To do:
Give back every record verbatim, but not the pictures.
Top of Provided records
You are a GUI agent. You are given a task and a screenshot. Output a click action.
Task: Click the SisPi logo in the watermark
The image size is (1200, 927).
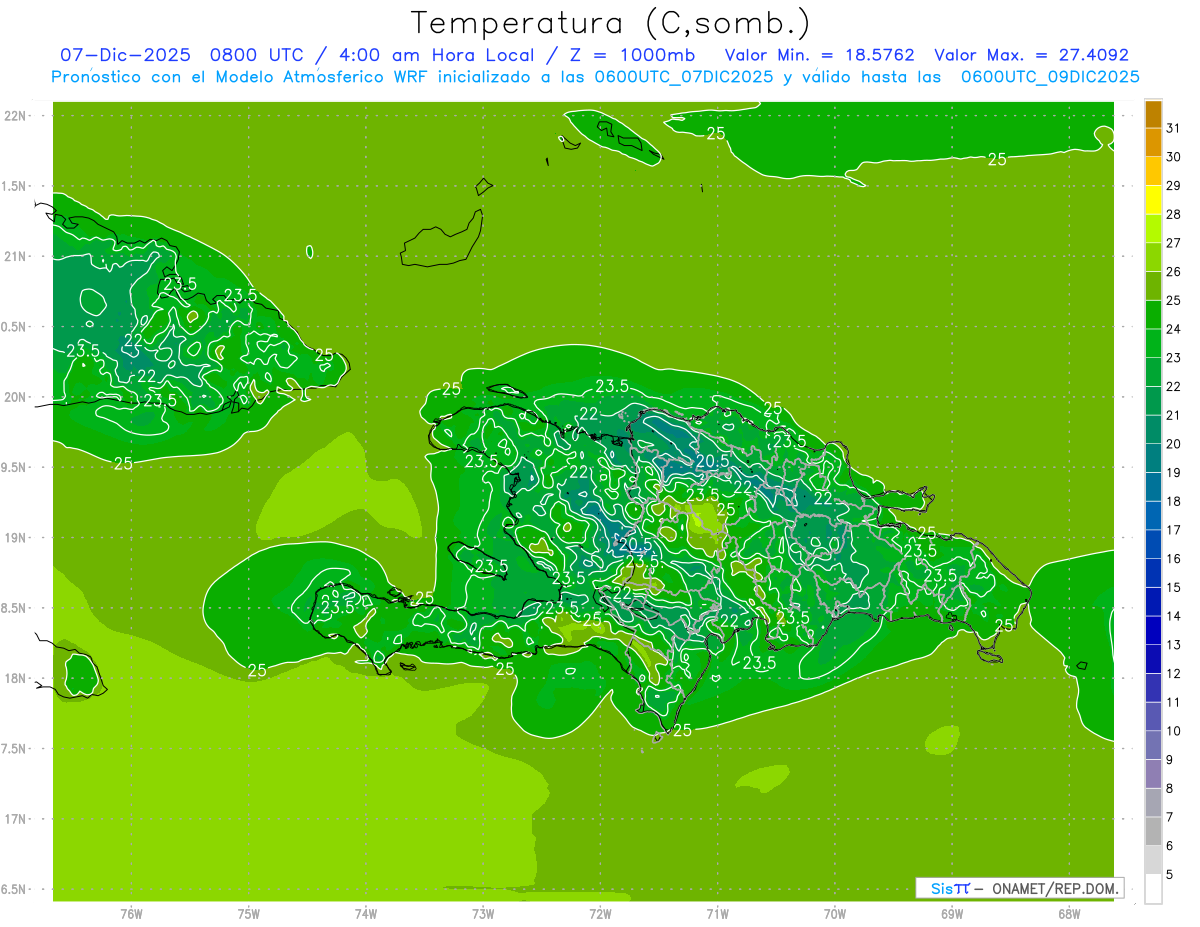[950, 888]
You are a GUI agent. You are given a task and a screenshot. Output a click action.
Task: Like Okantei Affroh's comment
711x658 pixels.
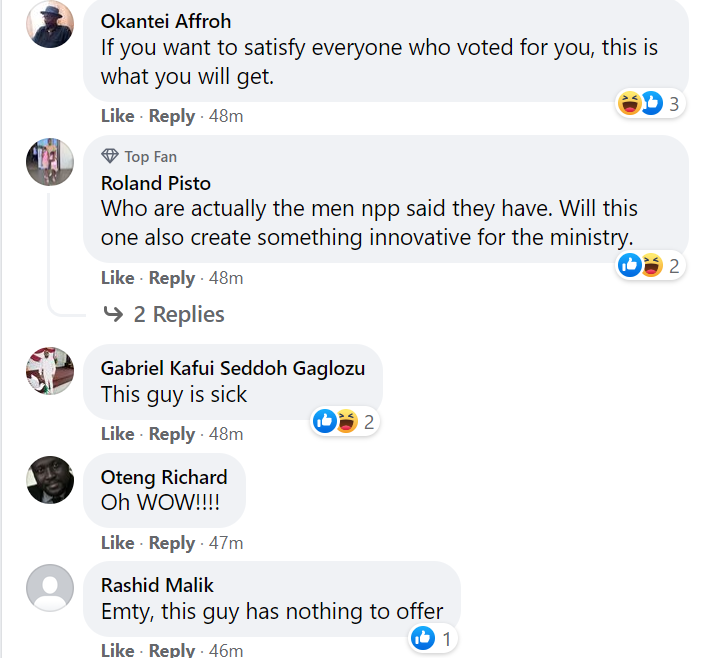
Bottom of Provided records
Response to the exercise:
You are a GUI agent. You are given a task and a screenshot. Output a click action.
Task: Click the SisPi logo in the watermark
The image size is (1200, 927).
[950, 888]
You are a GUI agent. You are given a task and a screenshot. Output a click action.
Task: Like Okantei Affroh's comment
711x658 pixels.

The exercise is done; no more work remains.